Немцы увидели нас, разинули рты и замолчали. Смотрят на нас и ничего не могут понять. В общем, видим: самый старший в блиндаже — обер-лейтенант, и, конечно, командуем: «Оружие сдать! Идти за нами!..» И тут обер-лейтенант опомнился: «Это русские!» — и за парабеллум. Один из нас ударил его гранатой по голове, и он упал. В эту минуту мы испугались одного — за жизнь обер-лейтенанта, он был ценным «языком».
— А что вы сделали с остальными? — спросила Валя.
— Когда обер-лейтенант упал, остальные немцы открыли огонь. Обер-лейтенант был самым крайним к нам. Мы подхватили его и — в траншею. Вот и все.
— А немцы?
— Когда мы отошли метров на пятьдесят, у них поднялся шум, вслед нам стали бить пулеметы, но вслепую — метель была страшная…
Трамвай катился по улицам, мерзло визжали колеса; Валя наклонилась к протертому «глазку», который уже весь густо налился холодной синью: то ли светало, то ли перестал снег, и луна засияла над городом.
— Ну вот, проехали две лишние остановки, — внезапно сказала Валя. — Слезаем.

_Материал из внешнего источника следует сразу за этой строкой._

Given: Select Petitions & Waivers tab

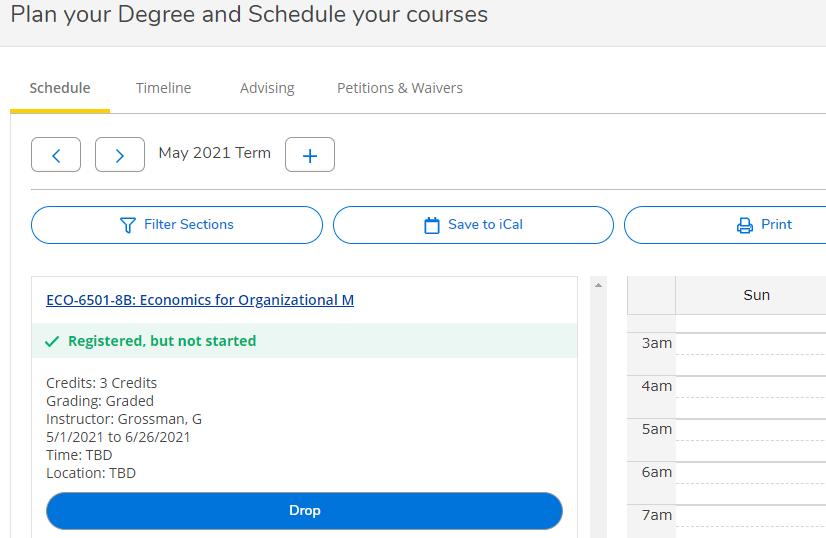Looking at the screenshot, I should click(400, 88).
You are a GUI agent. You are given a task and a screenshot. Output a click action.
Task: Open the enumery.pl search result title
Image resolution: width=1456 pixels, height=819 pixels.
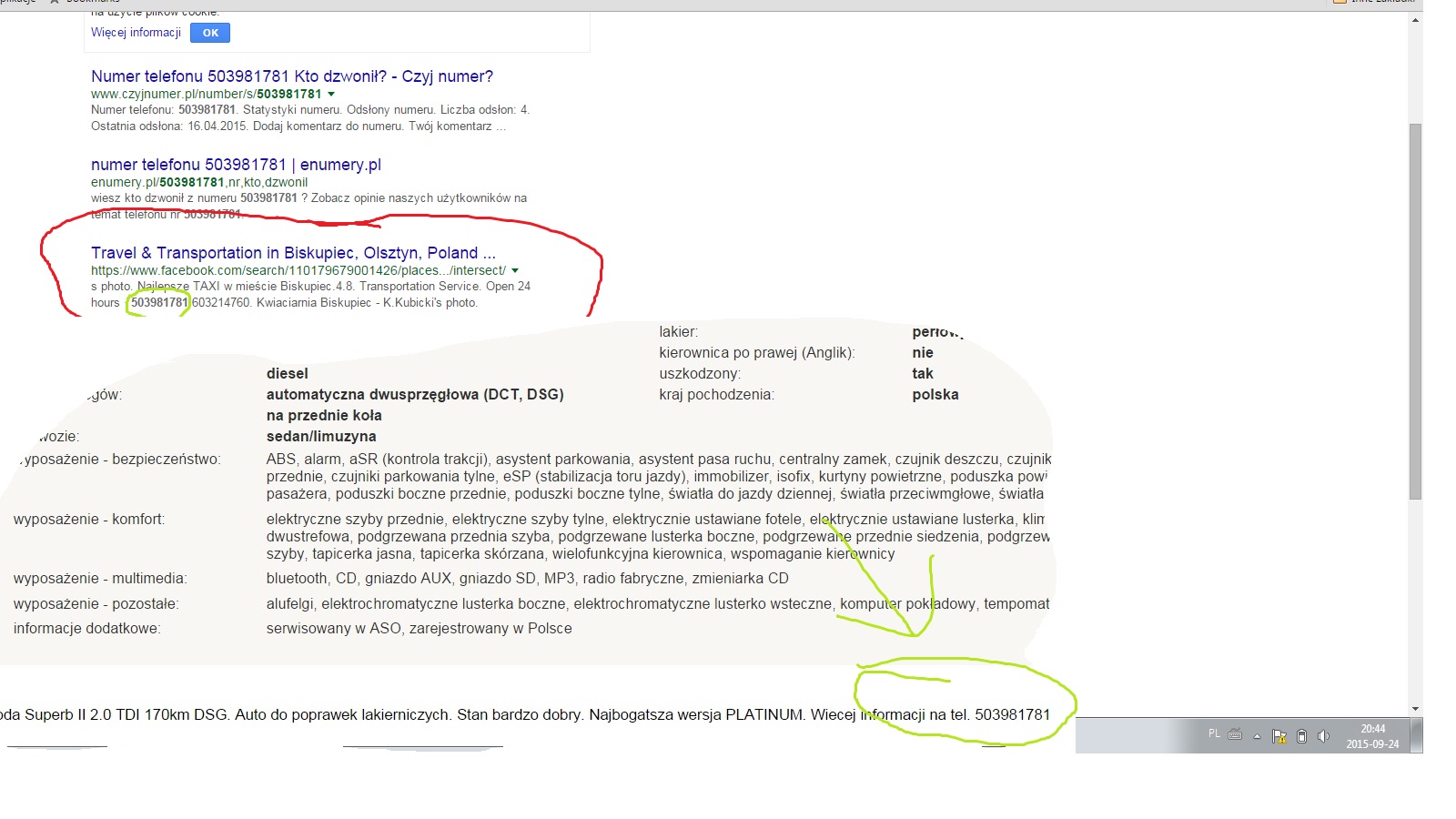(236, 165)
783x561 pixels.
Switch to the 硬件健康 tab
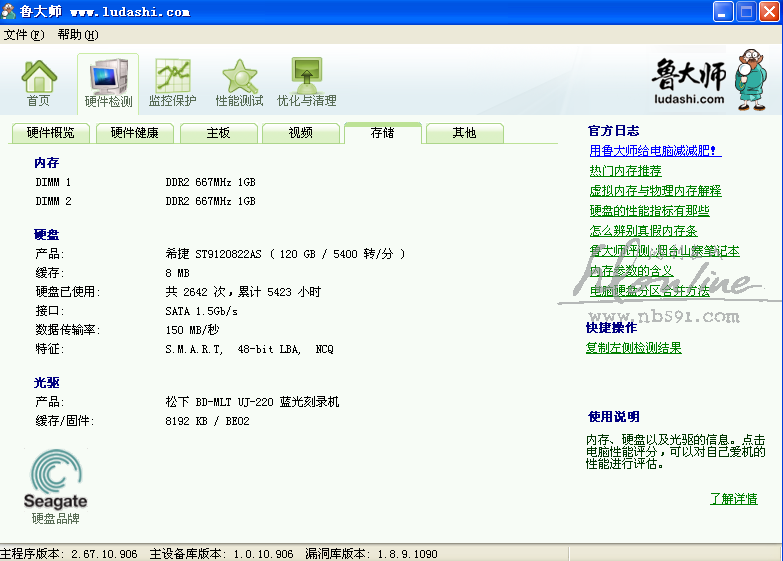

Они вышли на углу возле аптеки с темными окнами. На хрустящем голубоватом снегу сразу увидели свои тени и длинные тени тополей. Было необычайно тихо, так бывает только после снегопада. Накаленная холодом высокая январская луна стояла над городом в чистом, студеном небе, и вся пустынная улица, заваленная сугробами, была видна из конца в конец.
Валя медленно шла, глядя себе под ноги, иногда сдергивала с пальцев перчатки, затем снова натягивала их.
— Как вы просто говорили о войне, — сказала она. — Ужасно ведь это…
Они шли по лунным глухим переулкам, мимо залепленных свежим снегом домов. Валя сказала в воротник:
— Что же вы молчите?
— Слушаю, — грустно ответил Алексей. — Слушаю скрип снега… Весь город спит… А мы с вами не спим. Тишина во всем мире.
— Возьмите меня под руку, — неуверенно проговорила Валя. — Видите, сугробы?
Он взял Валю под руку и почувствовал ее дрожь.
— Вам холодно?
— Нет.
Он сейчас же снял свои перчатки.
— Наденьте, они меховые. Вам будет теплей. А то сначала замерзают руки, потом замерзаешь весь. Я знаю.
— А как же вы?
— Я привык. Честное слово.
— Хорошо, давайте ваши перчатки, — не сразу сказала она. — А вы подержите мои.
Он со странным чувством взял ее перчатки, усмехнулся, сунул в карман.
— Очень маленькие перчатки у вас…
Они миновали мост над железной дорогой — здесь дуло пронзительным холодом; далекие огни вокзала дрожали в розоватом пару. Потом опять лунные синие сугробы, опять нежный скрип снега под Валиными ботами.
Неожиданно Валя остановилась.
— Мы пришли.
Они стояли перед огромным домом без огней; над подъездом — эмалированная дощечка с номерами квартир; единственная здесь лампочка светила в фиолетовом кругу.
— Возьмите свои фронтовые перчатки. Спасибо.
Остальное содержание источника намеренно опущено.